====== Excerpted data ======

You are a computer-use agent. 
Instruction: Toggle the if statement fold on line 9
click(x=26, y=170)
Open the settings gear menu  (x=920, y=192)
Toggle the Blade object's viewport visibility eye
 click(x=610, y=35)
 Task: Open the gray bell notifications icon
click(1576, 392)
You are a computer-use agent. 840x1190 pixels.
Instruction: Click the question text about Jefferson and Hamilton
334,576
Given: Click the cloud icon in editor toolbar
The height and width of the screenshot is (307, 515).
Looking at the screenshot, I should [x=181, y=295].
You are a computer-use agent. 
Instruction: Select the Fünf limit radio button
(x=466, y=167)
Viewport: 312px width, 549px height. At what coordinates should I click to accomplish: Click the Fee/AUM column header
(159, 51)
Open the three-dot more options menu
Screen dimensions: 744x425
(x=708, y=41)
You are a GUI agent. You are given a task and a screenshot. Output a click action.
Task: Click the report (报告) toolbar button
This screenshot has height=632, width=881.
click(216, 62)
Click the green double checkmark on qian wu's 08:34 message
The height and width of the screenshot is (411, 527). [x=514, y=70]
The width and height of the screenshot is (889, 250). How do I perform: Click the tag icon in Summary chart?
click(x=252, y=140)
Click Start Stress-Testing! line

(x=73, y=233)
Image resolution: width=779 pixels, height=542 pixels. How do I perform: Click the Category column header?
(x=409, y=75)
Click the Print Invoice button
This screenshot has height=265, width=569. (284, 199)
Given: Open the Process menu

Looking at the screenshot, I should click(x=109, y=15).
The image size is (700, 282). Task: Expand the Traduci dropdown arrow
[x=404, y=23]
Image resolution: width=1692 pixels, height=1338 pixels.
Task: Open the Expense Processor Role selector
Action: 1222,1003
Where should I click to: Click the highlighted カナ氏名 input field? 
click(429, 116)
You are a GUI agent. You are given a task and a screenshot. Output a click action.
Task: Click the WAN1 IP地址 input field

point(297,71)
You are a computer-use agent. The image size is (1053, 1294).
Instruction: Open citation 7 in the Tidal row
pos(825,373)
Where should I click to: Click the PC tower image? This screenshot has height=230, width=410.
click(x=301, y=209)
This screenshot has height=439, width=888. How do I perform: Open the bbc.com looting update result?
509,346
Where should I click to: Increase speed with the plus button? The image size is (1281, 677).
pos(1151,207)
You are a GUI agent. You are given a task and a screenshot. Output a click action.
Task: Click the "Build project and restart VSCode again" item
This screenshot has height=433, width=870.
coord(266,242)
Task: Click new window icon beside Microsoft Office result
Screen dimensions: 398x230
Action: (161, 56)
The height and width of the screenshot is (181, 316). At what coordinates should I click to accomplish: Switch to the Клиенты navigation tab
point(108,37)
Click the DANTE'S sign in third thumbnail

======

*What is asked*. Return every line of the material above word for word, changing nothing.

*Completed exercise*.
You are a computer-use agent. 
Instruction: Toggle the if statement fold on line 9
click(x=26, y=170)
Open the settings gear menu  (x=920, y=192)
Toggle the Blade object's viewport visibility eye
 click(x=610, y=35)
 Task: Open the gray bell notifications icon
click(1576, 392)
You are a computer-use agent. 840x1190 pixels.
Instruction: Click the question text about Jefferson and Hamilton
334,576
Given: Click the cloud icon in editor toolbar
The height and width of the screenshot is (307, 515).
Looking at the screenshot, I should [x=181, y=295].
You are a computer-use agent. 
Instruction: Select the Fünf limit radio button
(x=466, y=167)
Viewport: 312px width, 549px height. At what coordinates should I click to accomplish: Click the Fee/AUM column header
(159, 51)
Open the three-dot more options menu
Screen dimensions: 744x425
(x=708, y=41)
You are a GUI agent. You are given a task and a screenshot. Output a click action.
Task: Click the report (报告) toolbar button
This screenshot has height=632, width=881.
click(216, 62)
Click the green double checkmark on qian wu's 08:34 message
The height and width of the screenshot is (411, 527). [x=514, y=70]
The width and height of the screenshot is (889, 250). How do I perform: Click the tag icon in Summary chart?
click(x=252, y=140)
Click Start Stress-Testing! line

(x=73, y=233)
Image resolution: width=779 pixels, height=542 pixels. How do I perform: Click the Category column header?
(x=409, y=75)
Click the Print Invoice button
This screenshot has height=265, width=569. (284, 199)
Given: Open the Process menu

Looking at the screenshot, I should click(x=109, y=15).
The image size is (700, 282). Task: Expand the Traduci dropdown arrow
[x=404, y=23]
Image resolution: width=1692 pixels, height=1338 pixels.
Task: Open the Expense Processor Role selector
Action: 1222,1003
Where should I click to: Click the highlighted カナ氏名 input field? 
click(429, 116)
You are a GUI agent. You are given a task and a screenshot. Output a click action.
Task: Click the WAN1 IP地址 input field

point(297,71)
You are a computer-use agent. The image size is (1053, 1294).
Instruction: Open citation 7 in the Tidal row
pos(825,373)
Where should I click to: Click the PC tower image? This screenshot has height=230, width=410.
click(x=301, y=209)
This screenshot has height=439, width=888. How do I perform: Open the bbc.com looting update result?
509,346
Where should I click to: Increase speed with the plus button? The image size is (1281, 677).
pos(1151,207)
You are a GUI agent. You are given a task and a screenshot. Output a click action.
Task: Click the "Build project and restart VSCode again" item
This screenshot has height=433, width=870.
coord(266,242)
Task: Click new window icon beside Microsoft Office result
Screen dimensions: 398x230
Action: (161, 56)
The height and width of the screenshot is (181, 316). At what coordinates should I click to accomplish: Switch to the Клиенты navigation tab
point(108,37)
Click the DANTE'S sign in third thumbnail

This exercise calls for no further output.